= TASK PROMPT =
Search the records below for the word "computer" and show every line where it occurs.

#####

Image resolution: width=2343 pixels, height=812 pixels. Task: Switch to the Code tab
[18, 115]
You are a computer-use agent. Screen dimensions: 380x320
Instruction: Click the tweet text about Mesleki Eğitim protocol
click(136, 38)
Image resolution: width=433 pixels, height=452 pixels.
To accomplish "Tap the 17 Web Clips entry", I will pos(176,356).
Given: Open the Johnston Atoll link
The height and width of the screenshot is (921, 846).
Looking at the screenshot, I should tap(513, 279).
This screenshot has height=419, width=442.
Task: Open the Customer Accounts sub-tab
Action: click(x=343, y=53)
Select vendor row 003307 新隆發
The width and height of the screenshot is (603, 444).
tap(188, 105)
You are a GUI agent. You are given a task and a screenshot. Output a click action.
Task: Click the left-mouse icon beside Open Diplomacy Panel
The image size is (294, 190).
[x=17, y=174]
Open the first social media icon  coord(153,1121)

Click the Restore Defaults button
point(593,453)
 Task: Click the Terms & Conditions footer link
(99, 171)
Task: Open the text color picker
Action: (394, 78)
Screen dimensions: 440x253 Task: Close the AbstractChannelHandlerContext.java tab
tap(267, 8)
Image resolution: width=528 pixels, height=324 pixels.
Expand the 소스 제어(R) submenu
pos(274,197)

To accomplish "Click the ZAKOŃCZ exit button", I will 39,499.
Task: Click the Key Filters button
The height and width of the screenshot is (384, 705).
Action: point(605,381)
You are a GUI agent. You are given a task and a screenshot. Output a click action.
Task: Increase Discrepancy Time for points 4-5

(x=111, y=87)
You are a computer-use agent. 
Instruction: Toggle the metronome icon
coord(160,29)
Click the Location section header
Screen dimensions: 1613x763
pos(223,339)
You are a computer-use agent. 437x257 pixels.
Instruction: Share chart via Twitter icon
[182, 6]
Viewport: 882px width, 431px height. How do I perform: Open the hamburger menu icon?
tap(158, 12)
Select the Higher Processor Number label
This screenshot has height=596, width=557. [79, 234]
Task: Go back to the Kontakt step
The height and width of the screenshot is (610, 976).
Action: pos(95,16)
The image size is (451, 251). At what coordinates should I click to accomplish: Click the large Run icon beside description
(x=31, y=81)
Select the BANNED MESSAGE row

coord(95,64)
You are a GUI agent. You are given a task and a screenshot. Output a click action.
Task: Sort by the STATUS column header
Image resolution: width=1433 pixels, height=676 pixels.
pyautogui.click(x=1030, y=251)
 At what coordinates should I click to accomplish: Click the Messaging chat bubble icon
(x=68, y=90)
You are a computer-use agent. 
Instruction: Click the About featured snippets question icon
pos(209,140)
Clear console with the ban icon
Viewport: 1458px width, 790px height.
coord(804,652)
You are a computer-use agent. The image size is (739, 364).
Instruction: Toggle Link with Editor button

#####

= RESULT FOR THIS EXERCISE =
You are a computer-use agent. Screen dimensions: 380x320
You are a computer-use agent. 
You are a computer-use agent. 437x257 pixels.
You are a computer-use agent. 
You are a computer-use agent. The image size is (739, 364).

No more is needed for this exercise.